Dara finished tying his boot laces. “I don’t really—”

“I know. I know you don’t.” I fixed the knot at my throat. “But… I don’t feel right. I had funny dreams all night about crowds of people with sticks. I don’t want to leave you alone here.”

“I’m sure I’ll be fine.”

Wearing my best trousers and shirt, I found my good tweed blazer at the back of the wardrobe. “You might be fine but I don’t know if I will.”

“What will Father McDonagh do if he sees us there together?” The tip of Dara’s tongue stuck out a bit. “I don’t know if he’ll appreciate seeing me again after our chat.”

I slipped my arm into the sleeve of my blazer. “When did you talk to him?”

“After Bullseye left yesterday, I took myself into the village and went to the church.”

I fixed my collar in the mirror. “What for?”

He scratched at his neck. “I wanted to make it clear to Father McDonagh how I wasn’t going to be around long enough to be a problem for him or for the village. And how he should stop spreading rumours about you.” He fetched a tin box from his rucksack. “In fact, I made—”

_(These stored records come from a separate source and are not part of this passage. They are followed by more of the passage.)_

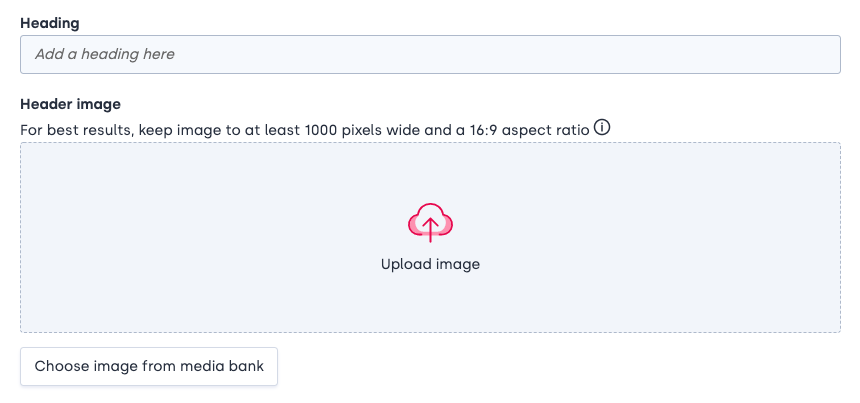Focus the 'Add a heading here' input
The image size is (860, 403).
431,54
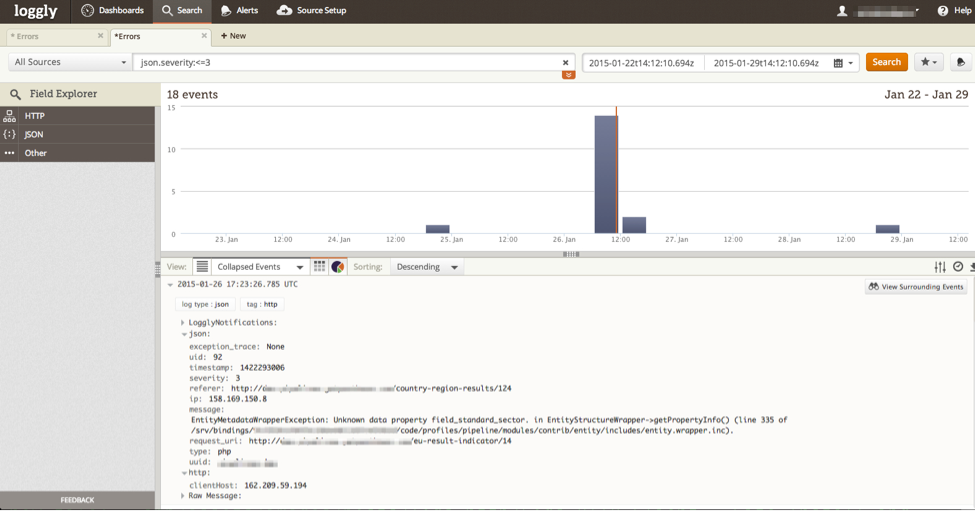Open the grid view of events
Image resolution: width=975 pixels, height=511 pixels.
point(319,267)
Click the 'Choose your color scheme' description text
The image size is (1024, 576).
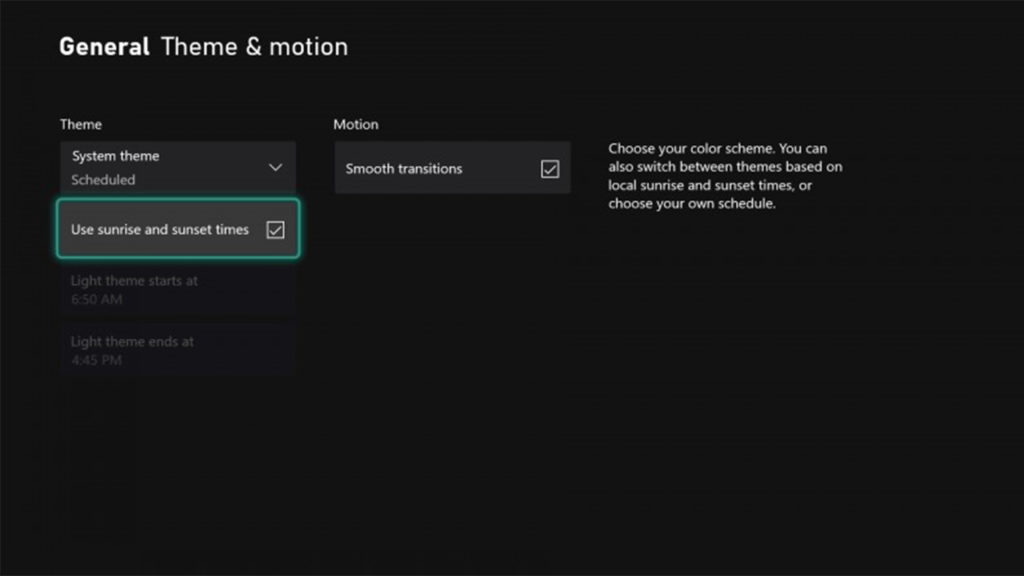tap(717, 148)
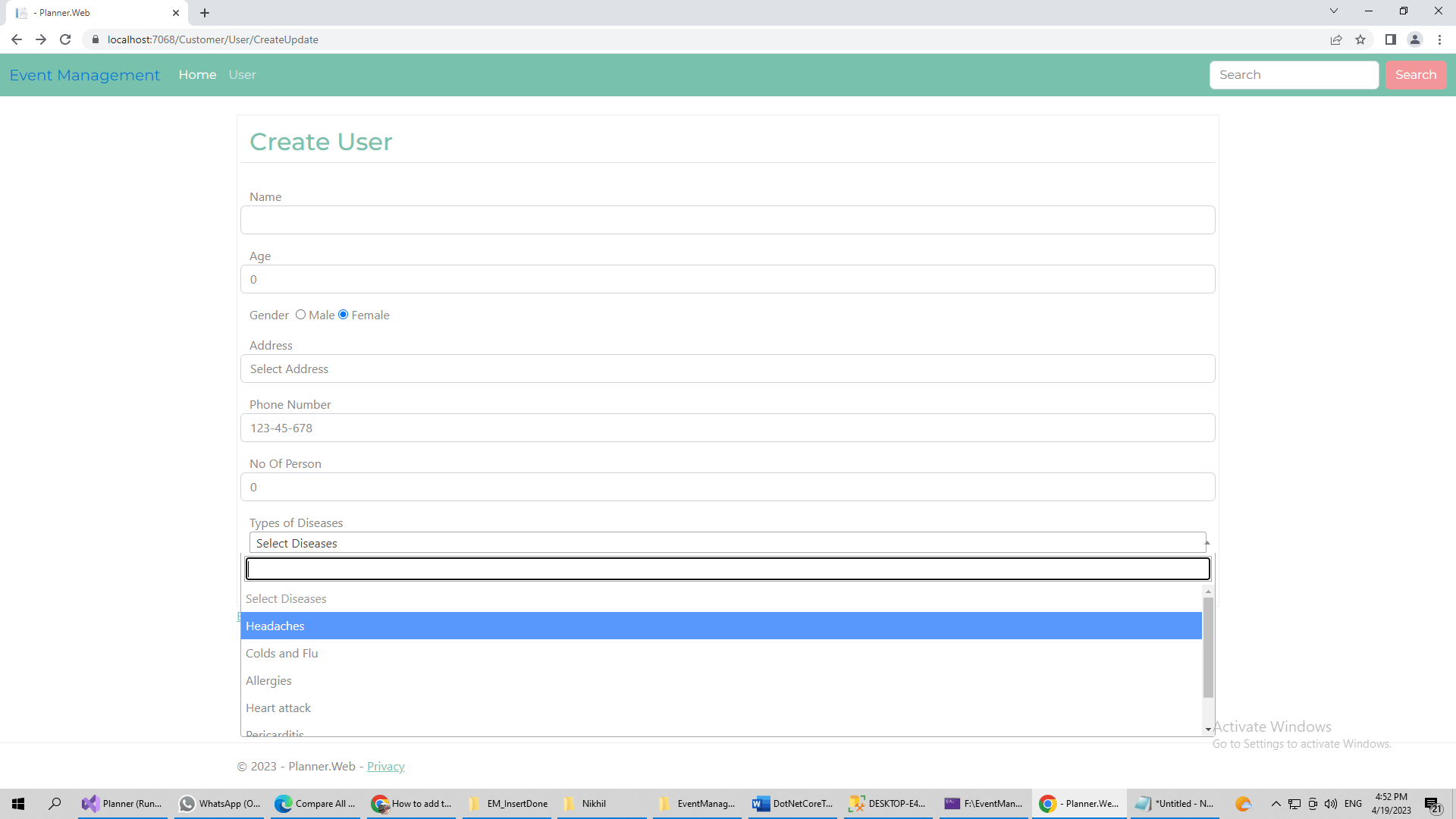Select the Female gender radio button
This screenshot has width=1456, height=819.
click(344, 315)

“Hang on, why didn’t you tell me you’d spoken to him?”

The tip of his tongue made another appearance. “I didn’t think I had to. I didn’t want to upset you.”

“I’m not upset.”

“No, you seem fine, alright.”

I didn’t know how I felt, at first. “I don’t need you to fight my battles for me.”

He sat on the bed again. “I was trying to help.”

My stomach dropped. “I… I know you were. I’m sorry. It took me by surprise. I don’t trust him and I don’t like having him in my life.”

“Which is why—” He opened the tin box. “—I made this.” He held up a small wax doll with a prominent nose and a cross carved into the chest. Crude it may have been but I could tell right away who it represented.

“A voodoo doll?”

Dara’s eyes shot open as if I’d slapped him across the mouth. “It’s not a voodoo doll. It’s a poppet! Witches use them in sympathetic magic. We create an effigy of a person and use it to cast spells.”

“Like a voodoo doll,” I said.

“You’re being very offensive to my people.” He closed his eyes in mock indignation but his grin gave him away. He took a length of twine and shimmied his shoulders. I’d seen him do it a few times before and knew he was getting ready for magic.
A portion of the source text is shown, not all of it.